Transformation often happens quietly – an unseen earthquake that changes the landscape before we realize it's occurred. Right now, the financial world is shifting beneath our feet and this year's World Economic Forum Annual Meeting in Davos, Switzerland, signalled the tremors of profound change.
The future of money and digital assets is a key focus at the Forum, including how tokenization is used in traditional finance, how new and traditional assets interact and what this means for public and private markets.
Tokenization is the process of converting assets – e.g. stocks, real estate or commodities – into digital tokens on a blockchain, making them easier to trade, track and manage.
Central bankers, governments and financial institutions are now driving and observing how decentralized finance fits into the broader financial ecosystem.
At the same time, the political and regulatory landscape is accelerating, particularly in the United States.
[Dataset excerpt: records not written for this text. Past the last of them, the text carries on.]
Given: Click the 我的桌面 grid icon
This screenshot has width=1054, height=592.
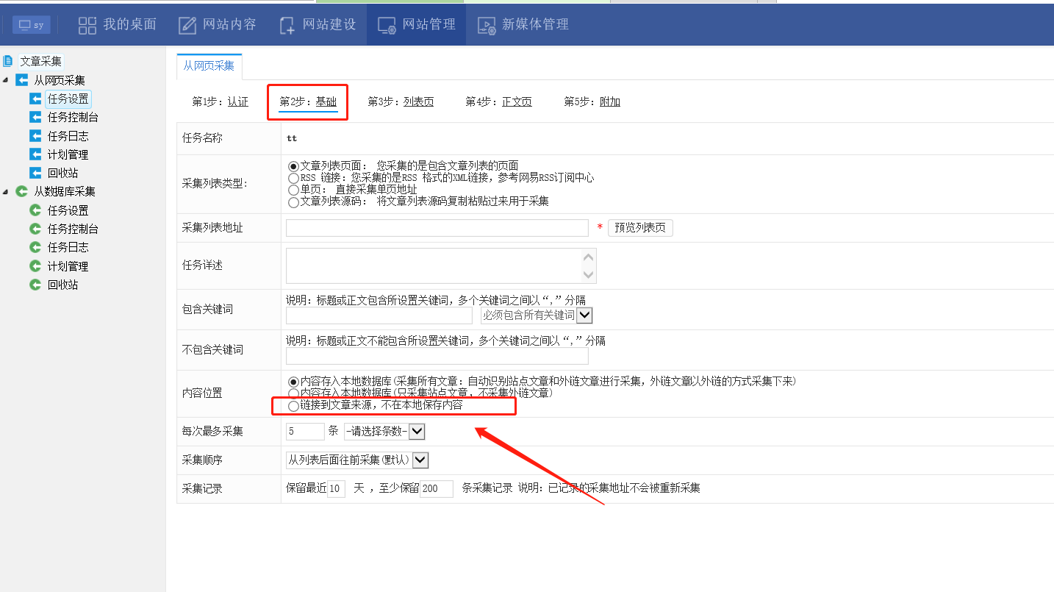Looking at the screenshot, I should pos(87,25).
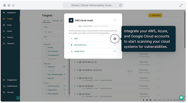Image resolution: width=188 pixels, height=103 pixels.
Task: Enable the Has authentication checkbox
Action: (x=46, y=74)
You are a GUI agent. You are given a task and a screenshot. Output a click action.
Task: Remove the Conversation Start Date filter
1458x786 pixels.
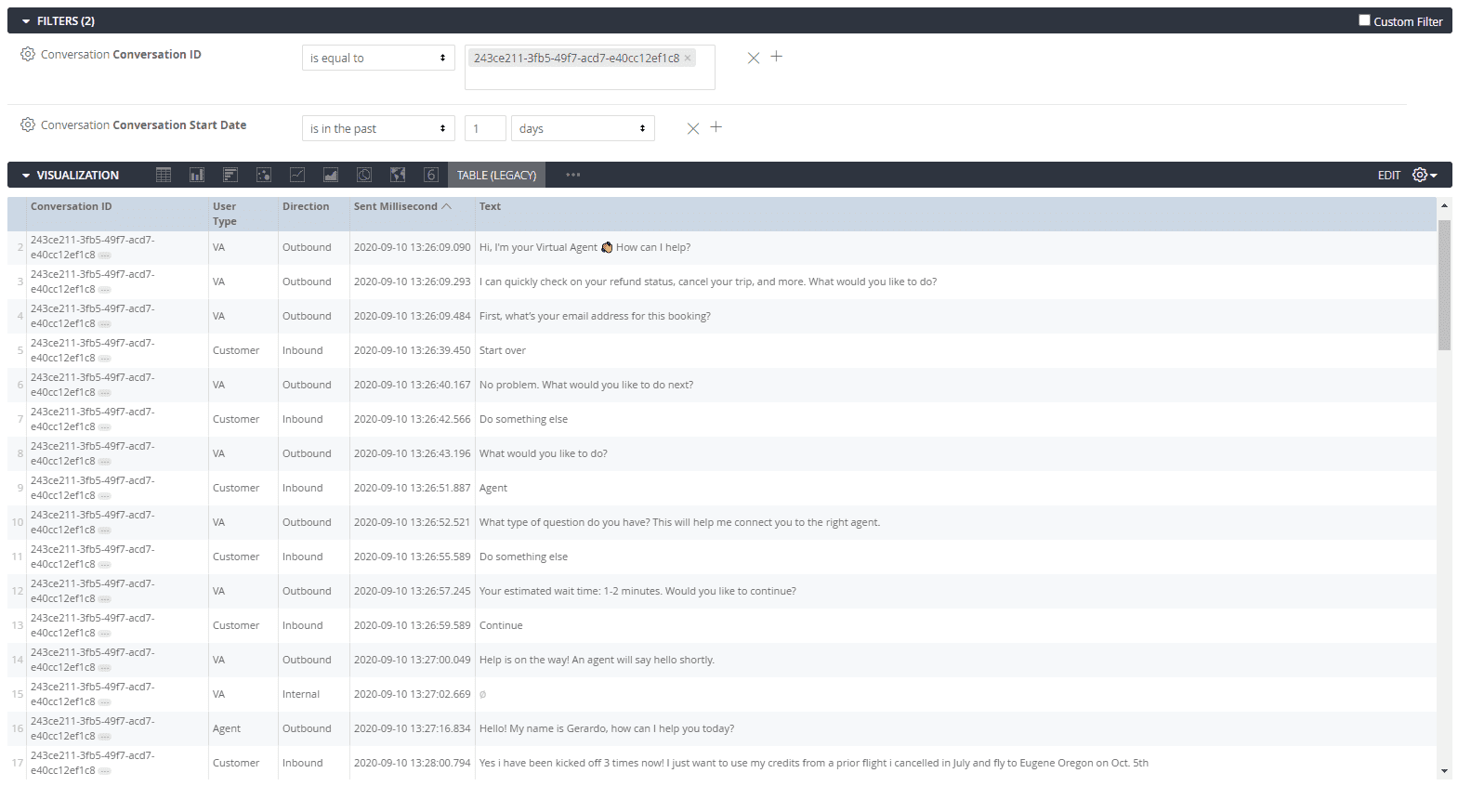[693, 128]
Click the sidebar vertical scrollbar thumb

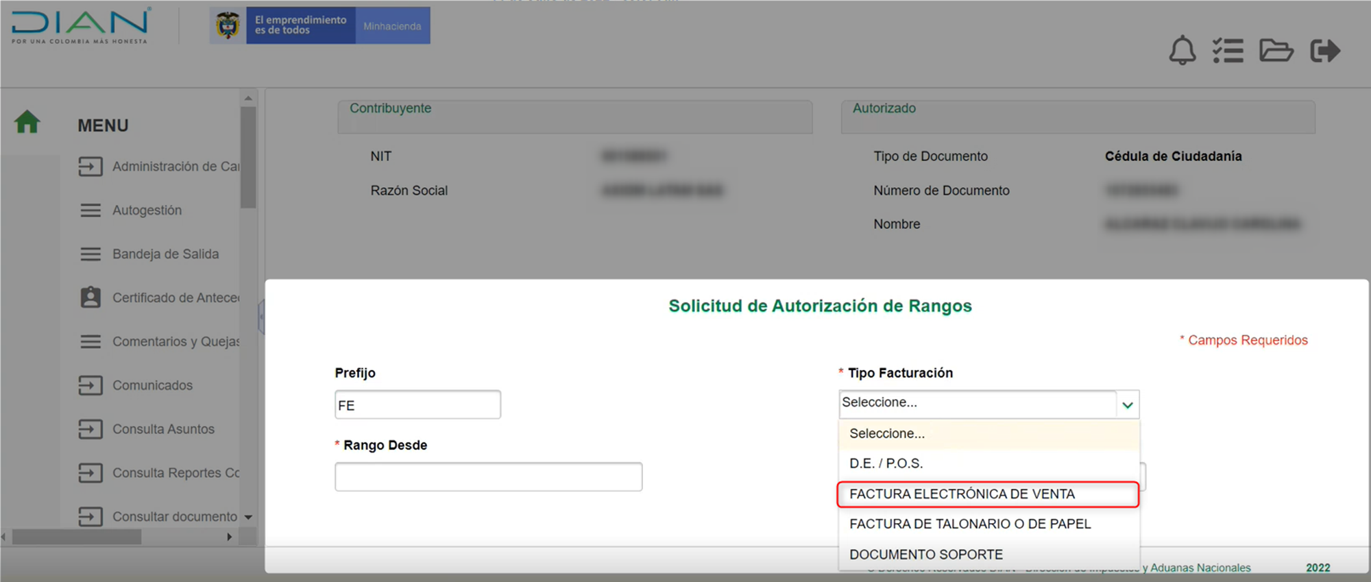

Ultimately, everyone needs certainty around how digital assets are regulated and the different jurisdictional approaches are shaping what we can expect from future regulations.
Now, the long-envisioned convergence of traditional finance and crypto assets is happening and poised to rewrite the rules of global finance.
At the heart of this revolution is the rise of an on-chain capital market infrastructure, an innovation that promises unprecedented efficiency, liquidity and interoperability across global financial systems.
Accessibility, efficiency, mobility
The core of this shift is blockchain-based "on-chain" capital market infrastructure, unlocking greater efficiency, liquidity and interoperability worldwide.
For two decades, traditional finance and crypto have existed in silos, separated by technology, culture and regulation. Unified on-chain ecosystems have dissolved these barriers, allowing for a more connected financial system that is arguably more resilient and accessible as capital will be able to flow more freely.
Circle, which is building a stablecoin network, recently announced new moves in Davos to aid this merge, including a new acquisition, strategic partnership and the launch of the cryptocurrency USDC on the Canton Network – a privacy-enabled open blockchain network.
Why does this matter? The combination of USDC, a stablecoin that moves freely, with USYC, a yield-bearing coin and Canton, a blockchain that offers configurable privacy and decentralized governance, could eliminate barriers that have kept traditional finance and crypto apart.
It creates the rails for 24/7 on-chain capital markets where tokenized cash and collateral can be exchanged instantly and privately. This development changes how assets move, settle and trade – both on exchanges and over the counter – making financial transactions faster and more efficient.
It is based on the principles of open governance to ensure transparency, fairness and collaboration while fostering the growth of regulatory-grade blockchain infrastructure.
This approach allows Canton to link previously isolated financial systems while maintaining privacy and control. By tokenizing assets, such as gilts, euro bonds and gold, it enhances collateral mobility and now powers over half of all digital bond issuances.
For two decades, traditional finance and crypto have existed in silos, separated by technology, culture and regulation.
”Scaling on-chain capital markets
These advancements provide immense opportunities for growth. Analysis shows, only $25 trillion of securities are currently eligible for use as collateral, a fraction of the potential $230 trillion pool. Tokenization, which improves collateral mobility and capital efficiency, could unlock this untapped capital and optimize intraday liquidity so that funds can be accessed and moved within the same trading day to meet payment and settlement obligations.
Moody's Ratings also pointed out last year that blockchain-powered secondary markets eliminated known inefficiencies and high operational costs.
The benefits of 24/7 access, enhanced efficiency, liquidity and configurable privacy to institutions that have long struggled with the inefficiencies of traditional systems have already seen increasing use cases.
Institutional crypto firms and early traditional finance adopters such as Broadridge, BNP, HSBC, Goldman Sachs and others are testament to that, edging the world closer to a new normal of a constantly accessible, interoperable ecosystem that can adapt to the demands of a fast-moving, globalized economy.
And we expect to see a growing number of use cases in primary and secondary markets.
The tectonic plates are shifting and global finance is entering a new chapter. Markets are becoming always-on, transactions are accelerating and capital is moving more freely than ever before. Whether you're a business leader, an investor, or simply curious about the future of money, this is a pivotal moment.
The groundwork for the next era of finance is being laid right now.